= SELECTED TEXT =
»»

Yanisch-Peron, C, Vieira, J. & Messing, J. (1985) Improved MIS phage cloning vectors and host strain, nucleotide sequences of the M13 mpl3 and pUC19 vectors. Gene, 33, 103-119.

Claims

CLAIMS : -

1. A DNA molecule which encodes a peach

polygalacturonase enzyme, the DNA molecule having a sequence substantially as shown in Table 1, Table 2, Table 3, from residue 689 to residue 1526 or Table 3.

2. A DNA molecule as claimed in claim 1 in which the DNA molecule encodes a peach endopolygalacturonase enzyme and has a sequence substantially as shown in Table 3.

3. A DNA construct comprising at least 100 base pairs of the DNA molecule as claimed in claim 1 or claim 2 and a transcriptional initiation region functional in peach or other members of the Rosaceae family, the at least 100 base pairs of the DNA molecule being joined 3' to the 3' terminus of the transcriptional initiation region functional in peach or other members of the Rosaceae family.

4. A DNA construct comprising the DNA molecule of the first aspect of the present invention, being joined 5' to the 3' terminus of a transcriptional initiation region functional in peach or other members of the Rosaceae family.

5. A genetically engineered peach plant, the peach plant containing the DNA construct as claimed in claim 3 or claim 4.

6. A genetically engineered plant as claimed in claim 5 in which the plant is prunus.

7. A genetically engineered plant as claimed in claim 6 in which the plant is peach.

8. A method of assessing whether a peach plant will produce "melting" fruit comprising determining if the plant includes a DNA sequence corresponding to the sequence shown in Table 3.

««

= PROBLEM A =
Print the part of the peach polygalacturonase claims starting at "4. A DNA construct" and ending at "plant is peach.".
= PROBLEM B =
In the peach polygalacturonase claims, at least how many base pairs of the DNA molecule must the DNA construct of claim 3 comprise?
= PROBLEM C =
Go on with the peach polygalacturonase claims from where they stop.

= PROVIDED DATA =
»»

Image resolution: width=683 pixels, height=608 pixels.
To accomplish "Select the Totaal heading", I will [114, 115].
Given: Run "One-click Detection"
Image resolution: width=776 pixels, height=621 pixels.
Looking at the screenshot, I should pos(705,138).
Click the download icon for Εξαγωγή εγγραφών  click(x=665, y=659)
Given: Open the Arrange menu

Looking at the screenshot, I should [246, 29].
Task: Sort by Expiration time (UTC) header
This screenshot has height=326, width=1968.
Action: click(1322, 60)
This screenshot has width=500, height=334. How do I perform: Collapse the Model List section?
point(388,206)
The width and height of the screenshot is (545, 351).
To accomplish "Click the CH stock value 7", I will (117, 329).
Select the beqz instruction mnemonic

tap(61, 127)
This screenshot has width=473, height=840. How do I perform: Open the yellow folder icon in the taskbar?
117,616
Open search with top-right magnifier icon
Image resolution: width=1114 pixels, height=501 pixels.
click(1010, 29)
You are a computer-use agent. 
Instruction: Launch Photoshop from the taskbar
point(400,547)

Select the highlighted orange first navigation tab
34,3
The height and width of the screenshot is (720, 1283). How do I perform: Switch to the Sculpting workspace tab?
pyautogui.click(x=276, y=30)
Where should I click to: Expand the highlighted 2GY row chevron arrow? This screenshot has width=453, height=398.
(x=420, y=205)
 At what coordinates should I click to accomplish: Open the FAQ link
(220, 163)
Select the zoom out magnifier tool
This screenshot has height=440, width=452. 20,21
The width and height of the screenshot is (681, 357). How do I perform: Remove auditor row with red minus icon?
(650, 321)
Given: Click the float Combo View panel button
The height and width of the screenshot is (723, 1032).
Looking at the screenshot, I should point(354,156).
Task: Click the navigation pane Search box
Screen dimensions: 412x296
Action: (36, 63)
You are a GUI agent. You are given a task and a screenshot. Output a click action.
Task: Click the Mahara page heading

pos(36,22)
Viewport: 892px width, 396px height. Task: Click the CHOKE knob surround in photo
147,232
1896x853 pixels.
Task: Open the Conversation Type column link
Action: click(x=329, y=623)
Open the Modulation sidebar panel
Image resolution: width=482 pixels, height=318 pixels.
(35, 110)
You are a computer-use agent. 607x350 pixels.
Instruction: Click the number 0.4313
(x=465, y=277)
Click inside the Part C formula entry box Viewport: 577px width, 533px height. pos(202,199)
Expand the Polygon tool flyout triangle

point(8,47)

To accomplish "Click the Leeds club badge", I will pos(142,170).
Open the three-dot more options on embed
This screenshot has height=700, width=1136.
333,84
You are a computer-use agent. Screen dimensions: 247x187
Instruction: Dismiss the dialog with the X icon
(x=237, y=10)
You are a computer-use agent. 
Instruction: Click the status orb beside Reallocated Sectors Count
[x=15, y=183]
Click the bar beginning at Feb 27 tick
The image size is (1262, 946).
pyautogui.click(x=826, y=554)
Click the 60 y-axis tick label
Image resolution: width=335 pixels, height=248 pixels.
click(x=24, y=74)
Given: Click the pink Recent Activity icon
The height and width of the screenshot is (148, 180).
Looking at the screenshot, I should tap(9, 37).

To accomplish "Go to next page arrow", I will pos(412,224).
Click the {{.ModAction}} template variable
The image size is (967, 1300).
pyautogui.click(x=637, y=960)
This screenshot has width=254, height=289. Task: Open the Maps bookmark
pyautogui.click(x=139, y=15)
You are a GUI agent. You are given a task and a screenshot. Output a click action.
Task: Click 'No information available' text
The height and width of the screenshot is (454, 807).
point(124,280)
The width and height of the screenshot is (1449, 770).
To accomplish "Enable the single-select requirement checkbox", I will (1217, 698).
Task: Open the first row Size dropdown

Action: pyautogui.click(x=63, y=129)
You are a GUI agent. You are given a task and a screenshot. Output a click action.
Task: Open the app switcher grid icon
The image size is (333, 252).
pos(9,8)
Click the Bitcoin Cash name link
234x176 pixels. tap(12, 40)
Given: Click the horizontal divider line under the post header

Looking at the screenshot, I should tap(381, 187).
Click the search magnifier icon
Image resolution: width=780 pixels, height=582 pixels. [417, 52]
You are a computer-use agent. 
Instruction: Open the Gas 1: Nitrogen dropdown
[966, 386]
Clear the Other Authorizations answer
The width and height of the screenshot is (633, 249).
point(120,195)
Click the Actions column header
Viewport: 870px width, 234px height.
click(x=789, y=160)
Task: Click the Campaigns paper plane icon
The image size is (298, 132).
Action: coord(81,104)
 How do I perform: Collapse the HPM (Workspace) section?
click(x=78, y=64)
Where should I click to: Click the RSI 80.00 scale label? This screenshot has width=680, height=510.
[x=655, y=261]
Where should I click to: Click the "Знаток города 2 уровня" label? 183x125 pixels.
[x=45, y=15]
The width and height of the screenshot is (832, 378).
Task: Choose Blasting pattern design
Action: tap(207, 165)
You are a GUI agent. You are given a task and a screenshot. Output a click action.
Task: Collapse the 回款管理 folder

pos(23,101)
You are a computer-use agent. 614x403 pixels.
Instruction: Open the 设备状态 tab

««

= ANSWER AREA A =
4. A DNA construct comprising the DNA molecule of the first aspect of the present invention, being joined 5' to the 3' terminus of a transcriptional initiation region functional in peach or other members of the Rosaceae family.

5. A genetically engineered peach plant, the peach plant containing the DNA construct as claimed in claim 3 or claim 4.

6. A genetically engineered plant as claimed in claim 5 in which the plant is prunus.

7. A genetically engineered plant as claimed in claim 6 in which the plant is peach.

= ANSWER AREA B =
At least 100 base pairs.

= ANSWER AREA C =
9. A recombinant polygalacturonase enzyme, the polygalacturonase enzyme being coded for by the DNA molecule as claimed in claim 1.

10. A method of producing recombinant

polygalacturonase enzyme, the method comprising transforming a cell with the DNA molecule of claim 1, culturing the cell under conditions which allow expression of the DNA molecule and recovering the polygalacturonase enzyme from the culture medium.

AMENDED CLAIMS

[received by the International Bureau on 7 January 1994 (07.01.94); original claim 1 amended; other claims unchanged (1 page)]

1. A DNA molecule which encodes a peach

polygalacturonase enzyme, the DNA molecule having a sequence substantially as shown in Table 1, Table 2, Table 3 from residue 689 to residue 1496 or Table 3.

2. A DNA molecule as claimed in claim 1 in which the DNA molecule encodes a peach endopolygalacturonase enzyme and has a sequence substantially as shown in Table 3.

3. A DNA construct comprising at least 100 base pairs of the DNA molecule as claimed in claim 1 or claim 2 and a transcriptional initiation region functional in peach or other members of the Rosaceae family, the at least 100 base pairs of the DNA molecule being joined 3' to the 3' terminus of the transcriptional initiation region functional in peach or other members of the Rosaceae family.

4. A DNA construct comprising the DNA molecule of the first aspect of the present invention, being joined 5' to the 3' terminus of a transcriptional initiation region functional in peach or other members of the Rosaceae family.

5. A genetically engineered peach plant, the peach plant containing the DNA construct as claimed in claim 3 or claim 4.

6. A genetically engineered plant as claimed in claim 5 in which the plant is prunus.

7. A genetically engineered plant as claimed in claim 6 in which the plant is peach.

8. A method of assessing whether a peach plant will produce "melting" fruit comprising determining if the plant includes a DNA sequence corresponding to the sequence shown in Table 3.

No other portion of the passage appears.